═════ DATA PROVIDED ═════

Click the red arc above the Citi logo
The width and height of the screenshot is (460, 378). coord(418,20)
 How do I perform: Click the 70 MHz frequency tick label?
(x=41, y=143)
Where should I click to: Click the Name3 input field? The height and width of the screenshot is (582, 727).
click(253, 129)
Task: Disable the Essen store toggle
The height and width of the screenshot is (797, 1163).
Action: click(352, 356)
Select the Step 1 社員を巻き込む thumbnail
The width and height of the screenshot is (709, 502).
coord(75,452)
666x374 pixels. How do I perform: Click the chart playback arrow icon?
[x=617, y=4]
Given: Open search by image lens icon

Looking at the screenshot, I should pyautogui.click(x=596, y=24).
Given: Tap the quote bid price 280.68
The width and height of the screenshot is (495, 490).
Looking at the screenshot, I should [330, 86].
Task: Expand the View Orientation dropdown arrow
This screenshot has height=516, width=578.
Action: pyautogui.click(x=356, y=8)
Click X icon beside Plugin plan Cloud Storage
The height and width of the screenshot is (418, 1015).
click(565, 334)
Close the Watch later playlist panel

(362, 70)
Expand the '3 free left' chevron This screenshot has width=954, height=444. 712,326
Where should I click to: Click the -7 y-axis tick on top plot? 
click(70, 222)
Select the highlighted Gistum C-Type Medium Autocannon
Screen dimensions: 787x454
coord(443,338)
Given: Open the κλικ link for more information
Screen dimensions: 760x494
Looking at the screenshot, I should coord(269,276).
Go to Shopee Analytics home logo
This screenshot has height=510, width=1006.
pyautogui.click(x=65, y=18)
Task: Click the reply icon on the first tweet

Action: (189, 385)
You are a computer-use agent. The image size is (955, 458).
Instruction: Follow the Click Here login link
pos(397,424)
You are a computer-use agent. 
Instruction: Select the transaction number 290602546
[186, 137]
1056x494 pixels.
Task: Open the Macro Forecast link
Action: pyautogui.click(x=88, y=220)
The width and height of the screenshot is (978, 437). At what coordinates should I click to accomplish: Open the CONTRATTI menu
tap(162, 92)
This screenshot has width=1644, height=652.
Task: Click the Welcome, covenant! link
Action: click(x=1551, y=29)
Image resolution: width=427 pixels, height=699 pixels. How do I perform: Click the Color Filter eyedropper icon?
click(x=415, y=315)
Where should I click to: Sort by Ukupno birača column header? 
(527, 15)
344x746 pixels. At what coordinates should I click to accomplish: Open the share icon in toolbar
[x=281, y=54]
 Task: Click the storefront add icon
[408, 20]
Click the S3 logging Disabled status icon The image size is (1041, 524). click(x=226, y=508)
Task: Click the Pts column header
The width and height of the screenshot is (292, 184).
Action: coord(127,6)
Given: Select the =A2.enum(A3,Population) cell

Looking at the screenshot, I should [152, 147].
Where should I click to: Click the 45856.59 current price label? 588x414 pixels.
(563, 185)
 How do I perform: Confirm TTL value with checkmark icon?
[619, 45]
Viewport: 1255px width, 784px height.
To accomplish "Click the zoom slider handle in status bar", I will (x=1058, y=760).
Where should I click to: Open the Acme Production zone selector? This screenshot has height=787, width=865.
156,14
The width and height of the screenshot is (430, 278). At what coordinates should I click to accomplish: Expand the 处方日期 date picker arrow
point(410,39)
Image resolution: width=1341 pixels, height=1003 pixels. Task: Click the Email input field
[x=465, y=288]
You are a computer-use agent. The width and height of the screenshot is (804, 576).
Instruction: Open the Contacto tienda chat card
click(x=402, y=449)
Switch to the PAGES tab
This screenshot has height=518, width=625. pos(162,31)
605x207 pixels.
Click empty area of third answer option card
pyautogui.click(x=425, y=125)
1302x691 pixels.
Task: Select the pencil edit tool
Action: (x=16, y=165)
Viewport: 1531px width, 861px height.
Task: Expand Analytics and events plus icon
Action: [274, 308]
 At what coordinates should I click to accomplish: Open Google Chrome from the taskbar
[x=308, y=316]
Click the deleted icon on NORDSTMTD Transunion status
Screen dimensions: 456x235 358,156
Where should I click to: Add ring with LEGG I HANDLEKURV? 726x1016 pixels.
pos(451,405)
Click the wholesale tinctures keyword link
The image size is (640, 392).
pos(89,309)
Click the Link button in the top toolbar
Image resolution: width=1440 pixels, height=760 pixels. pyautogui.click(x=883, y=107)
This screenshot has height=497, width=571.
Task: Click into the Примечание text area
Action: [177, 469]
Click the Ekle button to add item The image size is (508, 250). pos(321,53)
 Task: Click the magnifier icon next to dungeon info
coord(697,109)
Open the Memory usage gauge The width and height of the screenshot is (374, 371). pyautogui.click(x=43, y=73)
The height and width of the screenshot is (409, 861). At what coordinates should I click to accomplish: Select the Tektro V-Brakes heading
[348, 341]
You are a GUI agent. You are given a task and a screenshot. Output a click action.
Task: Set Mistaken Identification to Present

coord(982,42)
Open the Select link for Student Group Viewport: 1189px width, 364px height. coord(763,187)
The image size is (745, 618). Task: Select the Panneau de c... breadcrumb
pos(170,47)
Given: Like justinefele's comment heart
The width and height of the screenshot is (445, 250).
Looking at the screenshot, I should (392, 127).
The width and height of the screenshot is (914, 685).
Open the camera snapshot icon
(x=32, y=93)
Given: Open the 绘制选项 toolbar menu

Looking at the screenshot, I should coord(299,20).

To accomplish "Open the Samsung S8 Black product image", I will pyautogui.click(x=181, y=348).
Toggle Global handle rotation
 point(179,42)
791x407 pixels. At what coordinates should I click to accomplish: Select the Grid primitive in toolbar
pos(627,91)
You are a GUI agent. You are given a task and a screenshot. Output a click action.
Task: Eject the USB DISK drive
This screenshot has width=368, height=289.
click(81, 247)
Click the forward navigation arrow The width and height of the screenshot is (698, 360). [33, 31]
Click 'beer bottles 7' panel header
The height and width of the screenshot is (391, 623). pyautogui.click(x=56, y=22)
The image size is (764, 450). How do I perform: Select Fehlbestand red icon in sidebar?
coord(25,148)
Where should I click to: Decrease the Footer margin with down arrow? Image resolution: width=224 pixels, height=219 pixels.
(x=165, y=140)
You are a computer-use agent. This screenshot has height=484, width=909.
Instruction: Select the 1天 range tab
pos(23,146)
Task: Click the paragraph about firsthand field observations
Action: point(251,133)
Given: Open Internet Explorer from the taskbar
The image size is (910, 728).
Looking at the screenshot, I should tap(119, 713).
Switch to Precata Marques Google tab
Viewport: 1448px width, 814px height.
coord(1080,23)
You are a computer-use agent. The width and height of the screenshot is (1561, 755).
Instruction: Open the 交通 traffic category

═════

ABOUT THIS EXERCISE: Set the entries down again precisely as they were given.

RESPONSE AREA:
Click the red arc above the Citi logo
The width and height of the screenshot is (460, 378). coord(418,20)
 How do I perform: Click the 70 MHz frequency tick label?
(x=41, y=143)
Where should I click to: Click the Name3 input field? The height and width of the screenshot is (582, 727).
click(253, 129)
Task: Disable the Essen store toggle
The height and width of the screenshot is (797, 1163).
Action: click(352, 356)
Select the Step 1 社員を巻き込む thumbnail
The width and height of the screenshot is (709, 502).
coord(75,452)
666x374 pixels. How do I perform: Click the chart playback arrow icon?
[x=617, y=4]
Given: Open search by image lens icon

Looking at the screenshot, I should pyautogui.click(x=596, y=24).
Given: Tap the quote bid price 280.68
The width and height of the screenshot is (495, 490).
Looking at the screenshot, I should [330, 86].
Task: Expand the View Orientation dropdown arrow
This screenshot has height=516, width=578.
Action: pyautogui.click(x=356, y=8)
Click X icon beside Plugin plan Cloud Storage
The height and width of the screenshot is (418, 1015).
click(565, 334)
Close the Watch later playlist panel

(362, 70)
Expand the '3 free left' chevron This screenshot has width=954, height=444. 712,326
Where should I click to: Click the -7 y-axis tick on top plot? 
click(70, 222)
Select the highlighted Gistum C-Type Medium Autocannon
Screen dimensions: 787x454
coord(443,338)
Given: Open the κλικ link for more information
Screen dimensions: 760x494
Looking at the screenshot, I should coord(269,276).
Go to Shopee Analytics home logo
This screenshot has height=510, width=1006.
pyautogui.click(x=65, y=18)
Task: Click the reply icon on the first tweet

Action: (189, 385)
You are a computer-use agent. The image size is (955, 458).
Instruction: Follow the Click Here login link
pos(397,424)
You are a computer-use agent. 
Instruction: Select the transaction number 290602546
[186, 137]
1056x494 pixels.
Task: Open the Macro Forecast link
Action: pyautogui.click(x=88, y=220)
The width and height of the screenshot is (978, 437). At what coordinates should I click to accomplish: Open the CONTRATTI menu
tap(162, 92)
This screenshot has width=1644, height=652.
Task: Click the Welcome, covenant! link
Action: click(x=1551, y=29)
Image resolution: width=427 pixels, height=699 pixels. How do I perform: Click the Color Filter eyedropper icon?
click(x=415, y=315)
Where should I click to: Sort by Ukupno birača column header? 
(527, 15)
344x746 pixels. At what coordinates should I click to accomplish: Open the share icon in toolbar
[x=281, y=54]
 Task: Click the storefront add icon
[408, 20]
Click the S3 logging Disabled status icon The image size is (1041, 524). click(x=226, y=508)
Task: Click the Pts column header
The width and height of the screenshot is (292, 184).
Action: coord(127,6)
Given: Select the =A2.enum(A3,Population) cell

Looking at the screenshot, I should [152, 147].
Where should I click to: Click the 45856.59 current price label? 588x414 pixels.
(563, 185)
 How do I perform: Confirm TTL value with checkmark icon?
[619, 45]
Viewport: 1255px width, 784px height.
To accomplish "Click the zoom slider handle in status bar", I will (x=1058, y=760).
Where should I click to: Open the Acme Production zone selector? This screenshot has height=787, width=865.
156,14
The width and height of the screenshot is (430, 278). At what coordinates should I click to accomplish: Expand the 处方日期 date picker arrow
point(410,39)
Image resolution: width=1341 pixels, height=1003 pixels. Task: Click the Email input field
[x=465, y=288]
You are a computer-use agent. The width and height of the screenshot is (804, 576).
Instruction: Open the Contacto tienda chat card
click(x=402, y=449)
Switch to the PAGES tab
This screenshot has height=518, width=625. pos(162,31)
605x207 pixels.
Click empty area of third answer option card
pyautogui.click(x=425, y=125)
1302x691 pixels.
Task: Select the pencil edit tool
Action: (x=16, y=165)
Viewport: 1531px width, 861px height.
Task: Expand Analytics and events plus icon
Action: [274, 308]
 At what coordinates should I click to accomplish: Open Google Chrome from the taskbar
[x=308, y=316]
Click the deleted icon on NORDSTMTD Transunion status
Screen dimensions: 456x235 358,156
Where should I click to: Add ring with LEGG I HANDLEKURV? 726x1016 pixels.
pos(451,405)
Click the wholesale tinctures keyword link
The image size is (640, 392).
pos(89,309)
Click the Link button in the top toolbar
Image resolution: width=1440 pixels, height=760 pixels. pyautogui.click(x=883, y=107)
This screenshot has height=497, width=571.
Task: Click into the Примечание text area
Action: [177, 469]
Click the Ekle button to add item The image size is (508, 250). pos(321,53)
 Task: Click the magnifier icon next to dungeon info
coord(697,109)
Open the Memory usage gauge The width and height of the screenshot is (374, 371). pyautogui.click(x=43, y=73)
The height and width of the screenshot is (409, 861). At what coordinates should I click to accomplish: Select the Tektro V-Brakes heading
[348, 341]
You are a GUI agent. You are given a task and a screenshot. Output a click action.
Task: Set Mistaken Identification to Present

coord(982,42)
Open the Select link for Student Group Viewport: 1189px width, 364px height. coord(763,187)
The image size is (745, 618). Task: Select the Panneau de c... breadcrumb
pos(170,47)
Given: Like justinefele's comment heart
The width and height of the screenshot is (445, 250).
Looking at the screenshot, I should (392, 127).
The width and height of the screenshot is (914, 685).
Open the camera snapshot icon
(x=32, y=93)
Given: Open the 绘制选项 toolbar menu

Looking at the screenshot, I should coord(299,20).

To accomplish "Open the Samsung S8 Black product image", I will pyautogui.click(x=181, y=348).
Toggle Global handle rotation
 point(179,42)
791x407 pixels. At what coordinates should I click to accomplish: Select the Grid primitive in toolbar
pos(627,91)
You are a GUI agent. You are given a task and a screenshot. Output a click action.
Task: Eject the USB DISK drive
This screenshot has width=368, height=289.
click(81, 247)
Click the forward navigation arrow The width and height of the screenshot is (698, 360). [33, 31]
Click 'beer bottles 7' panel header
The height and width of the screenshot is (391, 623). pyautogui.click(x=56, y=22)
The image size is (764, 450). How do I perform: Select Fehlbestand red icon in sidebar?
coord(25,148)
Where should I click to: Decrease the Footer margin with down arrow? Image resolution: width=224 pixels, height=219 pixels.
(x=165, y=140)
You are a computer-use agent. This screenshot has height=484, width=909.
Instruction: Select the 1天 range tab
pos(23,146)
Task: Click the paragraph about firsthand field observations
Action: point(251,133)
Given: Open Internet Explorer from the taskbar
The image size is (910, 728).
Looking at the screenshot, I should tap(119, 713).
Switch to Precata Marques Google tab
Viewport: 1448px width, 814px height.
coord(1080,23)
You are a computer-use agent. The width and height of the screenshot is (1561, 755).
Instruction: Open the 交通 traffic category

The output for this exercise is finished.